Duas pessoas morreram, na zona rural de São Félix do Xingu, após uma madrugada de confronto entre equipes do 36º Batalhão de Polícia Militar e um trio de suspeitos de roubos, tráfico e homicídios no Sul do Pará. O caso ocorreu no distrito de Ladeira Vermelha. Um dos mortos foi identificado pelo apelido de “Delacruz” e chegou a ser socorrido, mas não resistiu. Já nas primeiras horas desta quarta-feira (11), um segundo corpo foi localizado e removido por uma funerária, que é de um adolescente. O terceiro envolvido na troca de tiros ainda não foi encontrado.
Tudo começou no final da noite desta terça-feira (10), por volta das 23h30. A equipe formada pelo sargento Bezerra e cabo Vieira recebeu uma denúncia de que três suspeitos de envolvimento numa série de crimes na região de Tucumã e Ourilândia do Norte teriam sido avistados no distrito de Ladeira Vermelha. Os policiais solicitaram apoio do subcomandante do 36º BPM, capitão Leymir, que foi acompanhado dos sargentos Neylton e Maciel. Uma rápida operação foi iniciada.
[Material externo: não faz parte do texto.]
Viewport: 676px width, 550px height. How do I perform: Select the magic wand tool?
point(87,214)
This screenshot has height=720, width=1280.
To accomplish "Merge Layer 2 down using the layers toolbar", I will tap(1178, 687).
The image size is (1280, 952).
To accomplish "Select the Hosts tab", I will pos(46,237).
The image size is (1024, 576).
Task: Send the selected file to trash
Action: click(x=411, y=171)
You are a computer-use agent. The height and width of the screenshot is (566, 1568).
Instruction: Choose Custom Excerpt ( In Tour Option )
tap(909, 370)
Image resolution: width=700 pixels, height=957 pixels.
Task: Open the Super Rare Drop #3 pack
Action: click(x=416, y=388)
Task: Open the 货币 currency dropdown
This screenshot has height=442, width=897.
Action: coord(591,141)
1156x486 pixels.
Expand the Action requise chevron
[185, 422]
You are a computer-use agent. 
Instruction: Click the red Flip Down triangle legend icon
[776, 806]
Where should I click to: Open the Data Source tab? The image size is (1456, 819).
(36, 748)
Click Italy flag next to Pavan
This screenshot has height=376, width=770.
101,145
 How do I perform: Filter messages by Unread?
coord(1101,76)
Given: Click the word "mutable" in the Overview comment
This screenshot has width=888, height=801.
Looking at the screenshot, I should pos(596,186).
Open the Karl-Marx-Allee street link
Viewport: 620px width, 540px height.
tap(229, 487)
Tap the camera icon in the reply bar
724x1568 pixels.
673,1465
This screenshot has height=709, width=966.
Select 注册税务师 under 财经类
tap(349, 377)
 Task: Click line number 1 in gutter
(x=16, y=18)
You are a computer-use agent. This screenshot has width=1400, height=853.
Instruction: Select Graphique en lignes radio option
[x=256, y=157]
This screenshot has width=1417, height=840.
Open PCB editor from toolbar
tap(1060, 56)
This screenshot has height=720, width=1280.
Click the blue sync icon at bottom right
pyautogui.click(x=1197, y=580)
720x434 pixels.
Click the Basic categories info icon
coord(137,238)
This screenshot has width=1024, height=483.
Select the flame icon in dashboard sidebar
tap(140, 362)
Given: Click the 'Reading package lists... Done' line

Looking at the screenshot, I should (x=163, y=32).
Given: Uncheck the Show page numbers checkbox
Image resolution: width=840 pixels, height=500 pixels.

Os policiais encontraram os suspeitos numa casa cercada por mata. Quando se preparavam para a abordagem, como relataram os agentes, Delacruz, o adolescente e o terceiro suspeito reagiram com tiros. As equipes reagiram e vários disparos foram trocados. Moradores do distrito de Ladeira Vermelha contam que a situação provocou medo e preocupação com o silêncio da madrugada interrompido. O confronto seguiu pelo matagal. Nenhum policial se feriu.
Após os disparos cessarem, os policiais começaram a fazer buscas pelos suspeitos e localizaram Delacruz ainda vivo. Com ele e na casa onde estavam, foram encontrados um simulacro de arma de fogo, uma mochila contendo diversas porções de substâncias entorpecentes análogas à cocaína e maconha, um aparelho celular, um cartucho calibre 32 e uma motocicleta CG Titan 150 sem placa (chassi 9C2KC08107R149931). O suspeito baleado, suspeito de participar de uma facção criminosa que atua no Sul do Pará, foi para o posto de saúde do distrito e durante o atendimento.

O Fato Regional só trabalha com informações oficiais — repassadas por policiais e autoridades públicas ou que constem em boletins e registros oficiais de ocorrência —, respeitando o princípio da presunção de inocência. O espaço para a defesa de qualquer pessoa citada em casos policiais, se os advogados ou envolvidos acharem conveniente manifestar-se, sempre será garantido, com amplo direito ao contraditório.